就職氷河期世代 社会全体の支援が不可欠

西日本新聞 オピニオン面

 大学や高校の卒業がたまたま不況期と重なった人の人生が、そのことに左右されていいはずがない。政府だけでなく、社会全体として、対策に本腰を入れる必要がある。

 社会人としてスタートする就職の際につまずいた人が多い「就職氷河期世代」のことだ。今も不安定な暮らしを続けている人が多く、政府を挙げて就労などの支援に乗り出す。この世代の正規雇用者を3年間で30万人増やすという目標を、近くまとめる骨太方針に盛り込む。

 就職氷河期とは、就職難だった1993年から2004年ごろを指す。90年代初めにバブル経済がはじけた後、不良債権問題やITバブルの崩壊で日本経済の低迷が続いた。大企業は一斉に採用を絞り込み、バブル期に2倍を超えていた大卒求人倍率は1倍前後にまで落ちた。正社員の口が見つからないまま、非正規の労働者やフリーターとして社会に出た人も多かった。

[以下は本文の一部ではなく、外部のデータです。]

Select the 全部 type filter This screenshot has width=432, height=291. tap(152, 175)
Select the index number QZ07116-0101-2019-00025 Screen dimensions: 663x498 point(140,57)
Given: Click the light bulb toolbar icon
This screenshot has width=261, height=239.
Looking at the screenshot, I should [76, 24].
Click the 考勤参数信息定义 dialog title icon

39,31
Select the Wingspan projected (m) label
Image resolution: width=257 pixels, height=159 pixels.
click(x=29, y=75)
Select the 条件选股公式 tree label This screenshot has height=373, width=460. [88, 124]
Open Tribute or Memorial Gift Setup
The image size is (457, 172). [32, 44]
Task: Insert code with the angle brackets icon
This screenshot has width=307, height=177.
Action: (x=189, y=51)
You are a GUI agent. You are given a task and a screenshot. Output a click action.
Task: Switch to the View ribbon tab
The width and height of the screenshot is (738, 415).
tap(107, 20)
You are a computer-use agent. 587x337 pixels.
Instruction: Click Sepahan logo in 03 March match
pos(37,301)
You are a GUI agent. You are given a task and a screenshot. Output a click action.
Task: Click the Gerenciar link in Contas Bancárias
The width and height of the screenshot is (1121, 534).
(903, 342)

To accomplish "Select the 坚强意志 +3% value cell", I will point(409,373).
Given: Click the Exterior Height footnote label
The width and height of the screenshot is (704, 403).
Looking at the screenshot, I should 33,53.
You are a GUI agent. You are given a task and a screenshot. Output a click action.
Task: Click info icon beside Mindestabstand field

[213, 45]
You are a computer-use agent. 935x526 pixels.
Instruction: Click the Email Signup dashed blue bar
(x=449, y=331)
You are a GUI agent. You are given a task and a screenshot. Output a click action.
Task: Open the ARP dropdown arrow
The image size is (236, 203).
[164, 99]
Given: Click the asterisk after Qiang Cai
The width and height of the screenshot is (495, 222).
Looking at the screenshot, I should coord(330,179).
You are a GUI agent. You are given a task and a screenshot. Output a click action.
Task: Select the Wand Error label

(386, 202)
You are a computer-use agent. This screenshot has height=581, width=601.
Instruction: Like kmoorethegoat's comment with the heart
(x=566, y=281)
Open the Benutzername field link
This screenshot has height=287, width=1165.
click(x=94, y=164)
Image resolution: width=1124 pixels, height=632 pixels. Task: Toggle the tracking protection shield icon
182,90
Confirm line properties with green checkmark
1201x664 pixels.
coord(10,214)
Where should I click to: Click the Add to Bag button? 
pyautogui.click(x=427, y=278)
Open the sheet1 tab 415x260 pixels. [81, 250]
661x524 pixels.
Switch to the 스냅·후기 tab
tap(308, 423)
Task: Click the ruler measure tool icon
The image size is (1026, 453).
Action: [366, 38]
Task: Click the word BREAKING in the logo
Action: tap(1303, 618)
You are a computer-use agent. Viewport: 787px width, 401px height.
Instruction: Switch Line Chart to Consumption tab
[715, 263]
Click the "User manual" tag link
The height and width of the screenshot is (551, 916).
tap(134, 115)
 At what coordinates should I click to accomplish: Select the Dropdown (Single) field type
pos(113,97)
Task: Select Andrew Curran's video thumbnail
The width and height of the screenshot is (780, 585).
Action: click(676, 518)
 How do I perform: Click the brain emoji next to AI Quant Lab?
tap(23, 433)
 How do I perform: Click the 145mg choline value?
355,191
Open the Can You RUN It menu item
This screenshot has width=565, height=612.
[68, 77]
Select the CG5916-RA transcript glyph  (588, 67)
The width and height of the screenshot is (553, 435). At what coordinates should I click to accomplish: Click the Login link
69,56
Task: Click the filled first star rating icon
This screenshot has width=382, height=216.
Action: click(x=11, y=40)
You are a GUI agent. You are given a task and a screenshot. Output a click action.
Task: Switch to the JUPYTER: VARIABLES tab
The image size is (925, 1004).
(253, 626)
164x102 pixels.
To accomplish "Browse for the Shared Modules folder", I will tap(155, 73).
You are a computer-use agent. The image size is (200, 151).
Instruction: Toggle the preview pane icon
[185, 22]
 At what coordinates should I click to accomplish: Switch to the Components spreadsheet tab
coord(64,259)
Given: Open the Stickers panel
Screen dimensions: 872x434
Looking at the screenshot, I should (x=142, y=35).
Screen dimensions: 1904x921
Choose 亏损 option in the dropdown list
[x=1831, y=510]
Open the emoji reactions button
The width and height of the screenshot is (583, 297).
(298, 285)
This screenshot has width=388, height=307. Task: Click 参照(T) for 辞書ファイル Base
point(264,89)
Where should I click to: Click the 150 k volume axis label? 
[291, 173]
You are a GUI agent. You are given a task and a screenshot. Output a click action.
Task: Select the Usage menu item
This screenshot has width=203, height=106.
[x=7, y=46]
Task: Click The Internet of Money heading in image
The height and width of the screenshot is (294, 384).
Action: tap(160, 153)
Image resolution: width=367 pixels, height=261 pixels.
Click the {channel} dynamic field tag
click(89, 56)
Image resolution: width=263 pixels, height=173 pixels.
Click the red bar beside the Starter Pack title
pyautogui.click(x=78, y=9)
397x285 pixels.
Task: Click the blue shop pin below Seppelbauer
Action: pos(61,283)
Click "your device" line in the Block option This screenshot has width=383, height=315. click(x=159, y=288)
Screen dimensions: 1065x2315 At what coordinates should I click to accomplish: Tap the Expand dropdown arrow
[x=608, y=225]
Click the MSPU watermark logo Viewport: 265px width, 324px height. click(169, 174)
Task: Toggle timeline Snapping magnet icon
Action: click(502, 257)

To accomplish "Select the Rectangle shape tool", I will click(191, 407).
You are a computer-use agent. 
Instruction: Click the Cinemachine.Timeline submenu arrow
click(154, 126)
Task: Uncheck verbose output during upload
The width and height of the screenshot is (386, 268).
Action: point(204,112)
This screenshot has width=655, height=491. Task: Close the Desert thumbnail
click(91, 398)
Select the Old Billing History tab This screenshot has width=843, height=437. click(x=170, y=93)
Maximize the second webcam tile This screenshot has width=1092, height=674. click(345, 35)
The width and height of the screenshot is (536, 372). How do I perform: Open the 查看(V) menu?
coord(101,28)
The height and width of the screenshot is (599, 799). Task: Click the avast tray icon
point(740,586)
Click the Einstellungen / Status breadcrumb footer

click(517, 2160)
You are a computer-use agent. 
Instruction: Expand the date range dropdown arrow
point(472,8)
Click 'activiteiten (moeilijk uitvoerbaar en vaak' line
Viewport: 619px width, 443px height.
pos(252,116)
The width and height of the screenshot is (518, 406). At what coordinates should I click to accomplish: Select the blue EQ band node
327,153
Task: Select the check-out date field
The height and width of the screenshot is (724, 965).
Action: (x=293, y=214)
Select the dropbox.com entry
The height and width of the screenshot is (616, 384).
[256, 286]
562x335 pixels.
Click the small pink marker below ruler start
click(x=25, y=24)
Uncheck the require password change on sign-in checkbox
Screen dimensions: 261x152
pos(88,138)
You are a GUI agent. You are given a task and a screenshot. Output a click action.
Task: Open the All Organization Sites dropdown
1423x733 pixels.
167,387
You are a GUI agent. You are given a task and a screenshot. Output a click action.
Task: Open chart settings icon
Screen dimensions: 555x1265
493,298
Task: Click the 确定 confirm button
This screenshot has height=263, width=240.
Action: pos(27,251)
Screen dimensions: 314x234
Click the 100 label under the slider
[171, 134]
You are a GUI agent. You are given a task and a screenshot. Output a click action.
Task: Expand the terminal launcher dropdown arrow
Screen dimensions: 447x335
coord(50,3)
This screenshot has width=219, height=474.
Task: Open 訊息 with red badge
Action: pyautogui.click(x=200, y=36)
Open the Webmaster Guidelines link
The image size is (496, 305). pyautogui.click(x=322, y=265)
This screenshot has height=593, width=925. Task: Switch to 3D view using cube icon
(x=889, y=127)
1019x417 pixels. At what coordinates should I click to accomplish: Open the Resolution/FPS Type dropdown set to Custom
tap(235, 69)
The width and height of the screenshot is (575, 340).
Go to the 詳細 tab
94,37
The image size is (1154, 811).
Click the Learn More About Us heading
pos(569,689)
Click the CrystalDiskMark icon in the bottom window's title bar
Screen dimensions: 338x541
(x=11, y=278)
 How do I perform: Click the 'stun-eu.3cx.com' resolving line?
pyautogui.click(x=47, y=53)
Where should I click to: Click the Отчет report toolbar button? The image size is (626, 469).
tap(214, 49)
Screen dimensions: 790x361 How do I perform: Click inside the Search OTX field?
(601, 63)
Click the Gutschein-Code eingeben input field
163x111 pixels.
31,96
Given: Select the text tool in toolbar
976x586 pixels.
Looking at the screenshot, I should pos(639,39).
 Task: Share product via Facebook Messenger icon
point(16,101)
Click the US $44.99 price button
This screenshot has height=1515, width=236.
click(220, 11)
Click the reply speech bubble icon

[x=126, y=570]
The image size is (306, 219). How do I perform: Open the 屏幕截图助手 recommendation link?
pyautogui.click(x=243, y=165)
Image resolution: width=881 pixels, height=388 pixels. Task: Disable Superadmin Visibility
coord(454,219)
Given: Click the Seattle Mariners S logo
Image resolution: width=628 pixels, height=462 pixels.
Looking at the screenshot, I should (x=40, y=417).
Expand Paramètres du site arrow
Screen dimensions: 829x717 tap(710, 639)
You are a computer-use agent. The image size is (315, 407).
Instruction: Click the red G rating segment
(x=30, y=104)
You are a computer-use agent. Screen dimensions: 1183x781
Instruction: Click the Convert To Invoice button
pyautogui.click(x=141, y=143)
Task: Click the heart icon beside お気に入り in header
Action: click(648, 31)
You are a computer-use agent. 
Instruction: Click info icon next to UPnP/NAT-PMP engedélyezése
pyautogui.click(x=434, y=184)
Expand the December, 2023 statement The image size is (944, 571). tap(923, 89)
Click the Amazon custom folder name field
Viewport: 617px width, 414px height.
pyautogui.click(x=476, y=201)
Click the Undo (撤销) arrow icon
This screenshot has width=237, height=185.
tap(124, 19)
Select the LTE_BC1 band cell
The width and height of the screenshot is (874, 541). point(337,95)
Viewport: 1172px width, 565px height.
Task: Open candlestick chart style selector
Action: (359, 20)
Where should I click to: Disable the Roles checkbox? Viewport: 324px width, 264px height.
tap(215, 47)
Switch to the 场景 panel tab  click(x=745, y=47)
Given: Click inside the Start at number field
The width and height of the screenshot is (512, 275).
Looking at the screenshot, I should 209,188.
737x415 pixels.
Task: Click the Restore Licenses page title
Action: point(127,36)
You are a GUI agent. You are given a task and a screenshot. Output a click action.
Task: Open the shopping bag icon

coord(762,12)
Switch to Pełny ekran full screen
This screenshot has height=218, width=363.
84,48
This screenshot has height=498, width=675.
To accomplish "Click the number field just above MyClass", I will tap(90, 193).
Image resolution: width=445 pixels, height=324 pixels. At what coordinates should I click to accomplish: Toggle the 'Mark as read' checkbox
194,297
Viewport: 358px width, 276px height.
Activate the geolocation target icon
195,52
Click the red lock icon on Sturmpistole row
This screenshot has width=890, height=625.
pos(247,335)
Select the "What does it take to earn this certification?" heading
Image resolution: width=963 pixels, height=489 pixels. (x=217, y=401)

 新卒一括採用と終身雇用を基本とする日本の企業社会では、既卒者の職探しは簡単ではない。年齢が上がるほど就職活動は厳しさを増していく。

 その結果、30代半ばから40代半ばになった現在も、意に反して非正規の仕事を続けたり、社会との接点がないまま引きこもったりした状態の人が少なくない。生活基盤が安定しなければ結婚や出産に二の足を踏むことにもつながりかねない。

 本人には何の落ち度もないのだから、自己責任論で片付けるわけにはいかない。レールから外れたらやり直しが利かない社会の方が問題だ。この世代を放置すれば、親の介護を支えられなくなるだけでなく自身も困窮する人が多く生まれ、社会保障費の増大など財政にも深刻な影響を及ぼす恐れがある。

 今回、政府は正規雇用の希望がかなわないでいる非正規労働者や長期無業者など100万人程度を支援対象と位置付ける。職探しも家事もせず家にこもりがちの約40万人も含まれる。

 3年間の集中対策では、資格取得や職場実習を組み合わせたプログラムを提供したり、教育訓練などは民間委託先に成果に応じ報酬を支払う方式にしたりして短期間で成果を上げる。自発的に申し出ない層への情報提供や相談の働き掛けなど、息の長い取り組みも行うという。

 就労困難者を一定の期間、試用した企業に助成する制度などは既にあるが、利用は低調だ。多様なニーズに応えるメニューが必要だし、企業側も氷河期世代を生んだ当事者として、積極的に取り組んでほしい。

 雇用環境は景気で変動する。この機会に安心して再チャレンジできる社会に近づけたい。